Jeffrey can claim to have thoroughly studied the mechanisms of cooling systems, small motors. He can set up and take down an Olympic-caliber ice-surface. He can also discuss what happens on the tarmac of a major airline, how to place occupied coffins into the baggage compartment of a jet, and how to set up a landscaping business.
I’m able to say that I’ve experienced worlds of fiction and in doing so, I’ve found out something different about myself and the literature every time I’ve read it, as long as it isn’t anything by Gary Paulsen, which is the absolute worst writing I have ever read by someone so successful – even worse than James Frey.
So what does it all mean? What kind of advantage can I say I have by being able to boast that my skill – the thing I do every day – is to be able to pull apart, analyze, and ostensibly reassemble the words of a writer – to be able to live in someone else’s world every single day and avoid my own. If all other things were equal, I might be able to say I had an advantage. But all things are not equal.

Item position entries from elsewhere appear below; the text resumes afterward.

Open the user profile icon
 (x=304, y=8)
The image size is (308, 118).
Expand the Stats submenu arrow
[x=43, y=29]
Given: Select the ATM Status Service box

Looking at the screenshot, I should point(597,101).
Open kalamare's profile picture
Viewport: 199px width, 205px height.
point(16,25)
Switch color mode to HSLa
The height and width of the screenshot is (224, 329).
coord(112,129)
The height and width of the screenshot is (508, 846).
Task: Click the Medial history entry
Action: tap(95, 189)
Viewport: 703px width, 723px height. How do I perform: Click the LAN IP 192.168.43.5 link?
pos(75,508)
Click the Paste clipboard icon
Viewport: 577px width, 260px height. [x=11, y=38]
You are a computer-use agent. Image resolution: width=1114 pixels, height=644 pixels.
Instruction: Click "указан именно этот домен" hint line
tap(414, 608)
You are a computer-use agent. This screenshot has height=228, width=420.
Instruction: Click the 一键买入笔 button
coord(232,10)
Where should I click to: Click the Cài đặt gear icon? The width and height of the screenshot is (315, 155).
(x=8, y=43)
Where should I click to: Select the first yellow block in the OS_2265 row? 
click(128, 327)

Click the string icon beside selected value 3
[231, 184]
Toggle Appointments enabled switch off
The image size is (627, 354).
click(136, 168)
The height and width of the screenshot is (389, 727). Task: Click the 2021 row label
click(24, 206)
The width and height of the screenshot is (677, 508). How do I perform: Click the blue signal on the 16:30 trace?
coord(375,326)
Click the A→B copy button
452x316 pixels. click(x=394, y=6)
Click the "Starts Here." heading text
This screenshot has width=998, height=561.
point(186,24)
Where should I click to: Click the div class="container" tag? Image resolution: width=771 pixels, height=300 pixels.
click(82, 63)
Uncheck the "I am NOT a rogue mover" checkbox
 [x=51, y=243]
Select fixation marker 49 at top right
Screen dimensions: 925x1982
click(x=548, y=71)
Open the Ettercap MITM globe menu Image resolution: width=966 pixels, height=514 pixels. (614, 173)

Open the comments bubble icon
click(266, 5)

There are four major components, as far as I can tell, of being a man:
His Personal and Individual Identity
My brothers are great fathers. There’s no disputing this. I would like to think that I am, also, a great father, despite the fact that I am now living 800 miles away from them, and can kiss them only by puckering my lips on video chat, repeatedly, because “I didn’t get it, Daddy. Jack was blocking me…” Despite the fact that I have left my sons, I think I’m as good a father as my brothers.
To my brothers, again, as far as I can tell, the job is the means to support their families and barely anything more. My occupation is part of my lifestyle, or my personal identity, for better or worse. It means that after the work is done, my brothers go home to be husbands and fathers, and I am constantly wrapped up in my work because my work is my lifestyle. I have never separated my work from my personal life, and I have let my personal life and obsession over my own identity consume me. I think this is the definition of a self-centered person.
My brothers’ personal identities relate directly to their children and wives and nothing else. My brothers have no passions, as far as I can see, other than their wives and children. They have sacrificed their personal identities for their families, and they are seen as good men for it, while my obsession over my personal life has nearly destroyed my marriage and broken me into several jagged pieces.
I’ve come to Chicago to try and put myself back together.